Work task: When you output the entries, begin with the first line and end with the line containing "You are a computer-use agent. The", keeping each line exactly as it is.

Given data:
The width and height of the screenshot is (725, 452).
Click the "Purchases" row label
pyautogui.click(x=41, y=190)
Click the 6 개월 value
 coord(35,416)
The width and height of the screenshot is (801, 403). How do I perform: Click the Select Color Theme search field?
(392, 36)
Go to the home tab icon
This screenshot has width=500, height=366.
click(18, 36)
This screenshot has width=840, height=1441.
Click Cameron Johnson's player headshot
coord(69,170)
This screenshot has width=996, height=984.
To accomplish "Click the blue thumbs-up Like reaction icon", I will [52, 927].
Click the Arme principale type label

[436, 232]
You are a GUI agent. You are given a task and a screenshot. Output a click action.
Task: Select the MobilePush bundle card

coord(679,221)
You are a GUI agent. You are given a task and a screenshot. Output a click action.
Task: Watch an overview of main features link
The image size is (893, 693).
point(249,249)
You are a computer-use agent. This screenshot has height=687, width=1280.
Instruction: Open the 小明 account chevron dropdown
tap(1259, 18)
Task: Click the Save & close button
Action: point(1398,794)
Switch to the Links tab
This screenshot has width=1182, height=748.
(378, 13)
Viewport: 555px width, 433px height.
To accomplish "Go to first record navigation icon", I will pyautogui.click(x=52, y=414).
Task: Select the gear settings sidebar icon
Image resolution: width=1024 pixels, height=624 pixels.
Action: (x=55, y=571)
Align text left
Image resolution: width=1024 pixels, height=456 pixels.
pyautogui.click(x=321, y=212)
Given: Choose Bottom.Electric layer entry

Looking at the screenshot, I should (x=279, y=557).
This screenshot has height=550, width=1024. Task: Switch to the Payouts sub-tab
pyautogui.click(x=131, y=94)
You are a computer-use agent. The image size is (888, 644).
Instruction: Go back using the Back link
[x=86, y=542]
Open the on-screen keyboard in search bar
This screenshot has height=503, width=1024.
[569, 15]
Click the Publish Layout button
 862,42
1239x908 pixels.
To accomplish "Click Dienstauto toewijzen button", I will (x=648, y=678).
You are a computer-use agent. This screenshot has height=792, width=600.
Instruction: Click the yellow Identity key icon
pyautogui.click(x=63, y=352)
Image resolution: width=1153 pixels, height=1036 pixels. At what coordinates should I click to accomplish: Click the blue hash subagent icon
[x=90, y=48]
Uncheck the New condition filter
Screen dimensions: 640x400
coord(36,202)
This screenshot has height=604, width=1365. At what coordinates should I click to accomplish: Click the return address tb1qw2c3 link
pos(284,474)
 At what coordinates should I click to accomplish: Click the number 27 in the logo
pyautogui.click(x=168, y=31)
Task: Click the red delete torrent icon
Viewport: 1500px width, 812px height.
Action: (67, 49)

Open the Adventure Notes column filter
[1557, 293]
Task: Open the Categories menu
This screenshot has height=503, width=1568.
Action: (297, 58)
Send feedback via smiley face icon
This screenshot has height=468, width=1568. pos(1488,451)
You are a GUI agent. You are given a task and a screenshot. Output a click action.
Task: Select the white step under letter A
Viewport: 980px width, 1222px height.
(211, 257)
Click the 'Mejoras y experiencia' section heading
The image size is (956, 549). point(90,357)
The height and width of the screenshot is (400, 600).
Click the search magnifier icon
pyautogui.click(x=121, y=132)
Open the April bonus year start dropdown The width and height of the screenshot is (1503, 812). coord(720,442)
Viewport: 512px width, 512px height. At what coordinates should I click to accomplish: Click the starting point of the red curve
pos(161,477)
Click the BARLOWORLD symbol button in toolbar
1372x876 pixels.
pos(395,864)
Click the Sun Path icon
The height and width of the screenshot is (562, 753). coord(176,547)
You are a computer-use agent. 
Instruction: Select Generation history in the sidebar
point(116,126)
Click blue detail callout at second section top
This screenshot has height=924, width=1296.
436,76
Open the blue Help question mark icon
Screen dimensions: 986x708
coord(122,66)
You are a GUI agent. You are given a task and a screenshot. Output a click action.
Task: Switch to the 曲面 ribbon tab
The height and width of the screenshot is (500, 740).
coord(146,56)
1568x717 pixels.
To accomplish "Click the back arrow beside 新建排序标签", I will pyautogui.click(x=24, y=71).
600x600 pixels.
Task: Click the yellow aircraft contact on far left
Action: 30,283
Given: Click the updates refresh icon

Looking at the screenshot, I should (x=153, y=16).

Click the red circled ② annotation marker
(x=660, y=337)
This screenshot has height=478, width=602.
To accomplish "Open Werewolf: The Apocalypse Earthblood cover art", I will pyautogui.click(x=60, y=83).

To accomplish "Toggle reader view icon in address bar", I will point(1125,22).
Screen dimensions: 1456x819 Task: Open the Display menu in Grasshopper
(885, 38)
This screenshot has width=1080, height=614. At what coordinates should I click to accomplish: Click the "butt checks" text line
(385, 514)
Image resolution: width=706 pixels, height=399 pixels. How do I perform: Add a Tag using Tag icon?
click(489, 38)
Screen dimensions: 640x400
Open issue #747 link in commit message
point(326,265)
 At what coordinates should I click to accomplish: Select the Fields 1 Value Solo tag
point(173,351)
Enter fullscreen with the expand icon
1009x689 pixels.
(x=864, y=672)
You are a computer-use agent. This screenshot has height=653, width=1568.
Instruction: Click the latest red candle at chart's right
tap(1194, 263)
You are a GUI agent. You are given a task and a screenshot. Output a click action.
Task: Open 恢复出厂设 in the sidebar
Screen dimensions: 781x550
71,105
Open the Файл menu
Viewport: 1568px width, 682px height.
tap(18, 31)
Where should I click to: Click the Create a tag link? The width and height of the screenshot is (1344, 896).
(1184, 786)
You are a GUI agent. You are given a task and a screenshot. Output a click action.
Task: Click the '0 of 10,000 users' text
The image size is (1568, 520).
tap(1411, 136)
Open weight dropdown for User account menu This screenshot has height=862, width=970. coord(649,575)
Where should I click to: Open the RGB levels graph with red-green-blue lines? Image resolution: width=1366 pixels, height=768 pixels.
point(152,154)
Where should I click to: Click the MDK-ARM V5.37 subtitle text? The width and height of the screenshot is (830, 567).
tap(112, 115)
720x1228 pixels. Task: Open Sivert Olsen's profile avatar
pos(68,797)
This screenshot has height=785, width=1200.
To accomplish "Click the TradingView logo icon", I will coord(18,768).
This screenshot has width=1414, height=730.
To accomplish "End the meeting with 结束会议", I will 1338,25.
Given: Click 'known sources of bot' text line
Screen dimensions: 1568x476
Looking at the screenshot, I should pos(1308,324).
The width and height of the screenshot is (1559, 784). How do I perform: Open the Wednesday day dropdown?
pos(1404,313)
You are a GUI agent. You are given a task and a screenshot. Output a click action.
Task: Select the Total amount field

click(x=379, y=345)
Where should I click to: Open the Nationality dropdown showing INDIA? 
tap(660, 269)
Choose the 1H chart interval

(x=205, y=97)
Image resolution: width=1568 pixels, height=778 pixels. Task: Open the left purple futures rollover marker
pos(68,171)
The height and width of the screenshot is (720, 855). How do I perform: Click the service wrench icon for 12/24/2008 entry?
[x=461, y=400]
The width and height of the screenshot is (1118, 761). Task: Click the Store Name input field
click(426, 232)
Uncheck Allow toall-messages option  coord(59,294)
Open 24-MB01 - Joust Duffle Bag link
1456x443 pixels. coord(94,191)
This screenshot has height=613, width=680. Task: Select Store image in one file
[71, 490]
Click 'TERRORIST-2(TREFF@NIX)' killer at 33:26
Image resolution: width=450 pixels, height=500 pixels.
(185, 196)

Answer for this exercise:
The width and height of the screenshot is (725, 452).
Click the "Purchases" row label
pyautogui.click(x=41, y=190)
Click the 6 개월 value
 coord(35,416)
The width and height of the screenshot is (801, 403). How do I perform: Click the Select Color Theme search field?
(392, 36)
Go to the home tab icon
This screenshot has width=500, height=366.
click(18, 36)
This screenshot has width=840, height=1441.
Click Cameron Johnson's player headshot
coord(69,170)
This screenshot has width=996, height=984.
To accomplish "Click the blue thumbs-up Like reaction icon", I will [52, 927].
Click the Arme principale type label

[436, 232]
You are a GUI agent. You are given a task and a screenshot. Output a click action.
Task: Select the MobilePush bundle card

coord(679,221)
You are a GUI agent. You are given a task and a screenshot. Output a click action.
Task: Watch an overview of main features link
The image size is (893, 693).
point(249,249)
You are a computer-use agent. This screenshot has height=687, width=1280.
Instruction: Open the 小明 account chevron dropdown
tap(1259, 18)
Task: Click the Save & close button
Action: point(1398,794)
Switch to the Links tab
This screenshot has width=1182, height=748.
(378, 13)
Viewport: 555px width, 433px height.
To accomplish "Go to first record navigation icon", I will pyautogui.click(x=52, y=414).
Task: Select the gear settings sidebar icon
Image resolution: width=1024 pixels, height=624 pixels.
Action: (x=55, y=571)
Align text left
Image resolution: width=1024 pixels, height=456 pixels.
pyautogui.click(x=321, y=212)
Given: Choose Bottom.Electric layer entry

Looking at the screenshot, I should (x=279, y=557).
This screenshot has height=550, width=1024. Task: Switch to the Payouts sub-tab
pyautogui.click(x=131, y=94)
You are a computer-use agent. The image size is (888, 644).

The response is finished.